In the case of a driver under the age of 21 whose condition makes him or her incapable of refusal and who is receiving medical treatment due to the motor vehicle accident, 625 ILCS 5/11-501.8(b)(vi) states that trained medical personnel “shall withdraw blood for testing purposes to ascertain the presence of alcohol upon the specific request of a law enforcement officer.” However, that testing cannot be performed until the patient has been stabilized (i.e. testing will not “interfere with or endanger the well‑being of the patient”).
In the case of a potentially intoxicated driver, I was unable to find any other law compelling a healthcare professional to obtain blood or urine samples for drug and alcohol testing at the request of a law enforcement officer.

Some health care providers may be hesitant to obtain body fluid specimens from patients against their will. There are a couple of other points to keep in mind.

First, if you don’t assist the officer in obtaining the specimen, you might prevent someone with a drinking problem from getting the help that they need. While a drunken driving conviction is difficult, allowing an intoxicated driver to avoid prosecution may make it more likely that the person will continue driving while intoxicated and injure himself or someone else.

Second, if you are worried about liability for obtaining a blood or urine specimen against a patient’s will, the Illinois legislature has provided protection for you. Section 625 ILCS 5/11-500.1 of the Illinois Compiled Statutes states that a healthcare professional who draws blood or collects urine at the request of a law enforcement officer for evidence under this Section is immune from civil liability unless the act is performed in a manner that “shows an actual or deliberate intention to cause harm or which, if not intentional, shows an utter indifference to or conscious disregard for the health or safety of another.” It is unlikely that a simple blood draw – even if the patient is being restrained by the law enforcement officer – would rise to this “willful and wanton” level.

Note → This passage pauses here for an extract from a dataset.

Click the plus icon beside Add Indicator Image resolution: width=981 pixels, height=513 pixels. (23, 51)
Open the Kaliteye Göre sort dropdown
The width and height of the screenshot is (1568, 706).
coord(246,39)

Physicians working in trauma centers may also need to obtain blood alcohol levels from trauma patients. The Illinois Administrative Code contains rules adopted through the Illinois General Assembly. Section 515 of the Illinois Administrative Code is the “Emergency Medical Services and Trauma Center Code” (the “Code”). Within the Code are reporting requirements for trauma centers to “provide the following information on each reportable trauma patient,” followed by a list of 116 pieces of information. Among those pieces of information that must be submitted are an “ED blood alcohol” and an “ED drug screen.”

The language in the statute specifies that the trauma center is responsible for providing the information on each reportable trauma patient, so it appears that alcohol and drug testing required under the Code only applies to hospitals that are designated as “trauma centers.” Under the current trauma system, half of all the money collected from “violations of laws or ordinances regulating the movement of traffic” is placed into a Trauma Center Fund. Hospitals that are designated as “trauma centers” receive a proportionate distribution of the money in that fund depending on the severity and number of trauma patients that facility sees.

The only penalty that I was able to find within the Code for not complying with the requirements was that a hospital’s trauma designation could be non-renewed if it does not “substantially comply” with the Code or the trauma designation could be revoked for serious violations of the Code. So, while a failure to abide by the Code could cost a hospital its “trauma center” designation, I was unable to find any statutory or administrative penalty specific to health care providers for failure to obtain blood alcohol levels or urine drug screens on trauma patients.